Oplaadvereisten
Over het algemeen is langzaam opladen van het
voertuig raadzaam. Regelmatig snel opladen dient
te worden voorkomen.
Controleer voor het opladen of de aansluitingen en
stekkers in goede staat verkeren.
Het is raadzaam om de laadstekker in de
laadaansluiting van het voertuig te steken voordat
de laadapparatuur wordt ingeschakeld.
Tijdens het opladen mag omringend personeel geen
contact maken met operators, het voertuig en de
energievoorzieningsapparatuur.
Schakel na het opladen eerst de voeding van de
laadapparatuur uit, haal dan de laadstekker uit de
laadaansluiting van de carrosserie en sluit de klep van
de laadaansluiting en van het laadaansluitingpaneel
op de carrosserie.
Wanneer het laadpunt defect is, breng dan de
onderhoudsdienst van het laadpunt hiervan op de
hoogte.
Er kan worden opgeladen bij regenachtig weer, maar
in dat geval moeten maatregelen worden genomen
om de laadstekker en de laadaansluiting tegen de
regen te beschermen tijdens het aansluiten en
loskoppelen.
Starten en rijden
Bij extreem weer zoals storm moet het opladen
worden gestopt.
Tijdens het opladen mag de sleutel niet in het
contact worden gestoken om te starten. Het is
streng verboden op te laden wanneer zich iemand in
het voertuig bevindt.
Laad niet tegelijkertijd snel en langzaam op.

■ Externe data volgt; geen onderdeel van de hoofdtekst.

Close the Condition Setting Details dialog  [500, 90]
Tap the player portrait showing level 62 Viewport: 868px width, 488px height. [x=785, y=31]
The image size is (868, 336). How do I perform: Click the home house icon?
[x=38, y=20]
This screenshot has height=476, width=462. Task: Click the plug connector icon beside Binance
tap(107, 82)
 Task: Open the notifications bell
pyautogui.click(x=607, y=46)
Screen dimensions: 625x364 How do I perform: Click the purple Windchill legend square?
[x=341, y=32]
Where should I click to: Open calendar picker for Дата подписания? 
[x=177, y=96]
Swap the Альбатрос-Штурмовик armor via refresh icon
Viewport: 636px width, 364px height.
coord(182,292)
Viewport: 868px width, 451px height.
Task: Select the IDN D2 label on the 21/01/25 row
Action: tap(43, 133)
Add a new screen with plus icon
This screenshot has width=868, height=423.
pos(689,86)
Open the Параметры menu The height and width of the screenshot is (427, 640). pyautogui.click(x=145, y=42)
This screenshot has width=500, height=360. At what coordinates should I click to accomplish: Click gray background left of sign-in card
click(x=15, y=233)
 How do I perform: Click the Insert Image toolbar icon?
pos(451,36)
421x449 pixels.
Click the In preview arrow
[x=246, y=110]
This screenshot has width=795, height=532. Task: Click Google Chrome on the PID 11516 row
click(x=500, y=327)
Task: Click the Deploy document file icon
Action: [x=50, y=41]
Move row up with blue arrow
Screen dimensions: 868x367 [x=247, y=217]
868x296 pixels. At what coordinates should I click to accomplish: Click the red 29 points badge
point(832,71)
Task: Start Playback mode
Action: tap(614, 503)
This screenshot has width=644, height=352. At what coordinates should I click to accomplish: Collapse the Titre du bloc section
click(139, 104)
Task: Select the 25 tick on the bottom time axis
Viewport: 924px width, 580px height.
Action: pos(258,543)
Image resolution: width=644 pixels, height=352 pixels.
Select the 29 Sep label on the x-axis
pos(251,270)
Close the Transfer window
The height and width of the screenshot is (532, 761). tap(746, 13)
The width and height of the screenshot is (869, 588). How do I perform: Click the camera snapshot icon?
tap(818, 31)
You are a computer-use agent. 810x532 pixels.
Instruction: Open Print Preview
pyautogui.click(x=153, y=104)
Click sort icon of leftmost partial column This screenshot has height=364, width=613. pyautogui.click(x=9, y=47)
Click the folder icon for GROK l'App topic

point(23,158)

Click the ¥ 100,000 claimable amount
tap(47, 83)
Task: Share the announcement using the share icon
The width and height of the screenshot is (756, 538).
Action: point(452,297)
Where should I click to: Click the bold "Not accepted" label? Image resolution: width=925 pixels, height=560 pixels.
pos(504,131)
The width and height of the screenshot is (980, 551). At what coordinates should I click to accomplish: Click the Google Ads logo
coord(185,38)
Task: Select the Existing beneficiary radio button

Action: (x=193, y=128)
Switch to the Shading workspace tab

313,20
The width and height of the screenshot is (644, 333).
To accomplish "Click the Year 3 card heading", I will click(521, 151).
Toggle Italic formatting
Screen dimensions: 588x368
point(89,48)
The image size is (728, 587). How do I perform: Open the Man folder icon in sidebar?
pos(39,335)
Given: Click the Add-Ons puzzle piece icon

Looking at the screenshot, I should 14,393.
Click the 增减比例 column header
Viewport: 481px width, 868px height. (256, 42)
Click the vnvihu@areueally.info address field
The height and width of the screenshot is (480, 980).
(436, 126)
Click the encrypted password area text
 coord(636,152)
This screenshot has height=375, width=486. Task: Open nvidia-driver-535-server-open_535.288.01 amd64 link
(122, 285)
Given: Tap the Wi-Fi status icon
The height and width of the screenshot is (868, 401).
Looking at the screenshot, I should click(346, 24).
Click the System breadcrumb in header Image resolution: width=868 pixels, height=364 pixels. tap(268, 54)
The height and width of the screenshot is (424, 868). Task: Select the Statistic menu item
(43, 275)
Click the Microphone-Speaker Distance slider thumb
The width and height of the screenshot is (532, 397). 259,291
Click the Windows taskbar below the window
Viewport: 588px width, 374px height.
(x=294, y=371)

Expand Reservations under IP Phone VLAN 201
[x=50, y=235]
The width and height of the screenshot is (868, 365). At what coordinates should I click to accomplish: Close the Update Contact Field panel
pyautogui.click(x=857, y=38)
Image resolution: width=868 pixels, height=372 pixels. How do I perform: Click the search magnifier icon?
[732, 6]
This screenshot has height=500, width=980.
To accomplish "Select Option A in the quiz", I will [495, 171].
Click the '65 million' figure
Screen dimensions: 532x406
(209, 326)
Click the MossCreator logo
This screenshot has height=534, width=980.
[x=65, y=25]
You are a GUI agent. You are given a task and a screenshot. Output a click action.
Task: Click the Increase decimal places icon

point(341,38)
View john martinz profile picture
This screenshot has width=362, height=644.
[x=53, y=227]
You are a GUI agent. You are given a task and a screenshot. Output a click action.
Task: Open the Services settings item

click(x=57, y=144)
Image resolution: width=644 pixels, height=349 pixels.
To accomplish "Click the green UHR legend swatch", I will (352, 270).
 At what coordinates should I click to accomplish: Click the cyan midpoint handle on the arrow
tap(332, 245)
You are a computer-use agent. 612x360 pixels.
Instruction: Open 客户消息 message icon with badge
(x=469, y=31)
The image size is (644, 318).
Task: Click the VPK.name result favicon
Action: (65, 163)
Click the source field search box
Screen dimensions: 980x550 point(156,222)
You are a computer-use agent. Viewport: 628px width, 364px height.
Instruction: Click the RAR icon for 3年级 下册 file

Vereisten voor de oplaadapparatuur
Vereisten voor de acculader
•
Isolatieweerstand ≥ 10MΩ.
•
De laagspanning gelijkstroomvoeding van de batterijlader ligt
tussen 15 A en 20 A.
•
Omdat de laagspanningsplatform van het voertuig een
spanning van 12 V heeft, wordt voor het opladen een laadpunt
met een uitgangsspanning van 12 V gebruikt, om schade aan
de laagspanningsapparatuur van het voertuig te voorkomen.
•
De hoogspanningsoutput van de lader is hoger dan 410 V.
Speciale vereisten
•
De laadapparatuur moet aan norm IEC 62196 voldoen.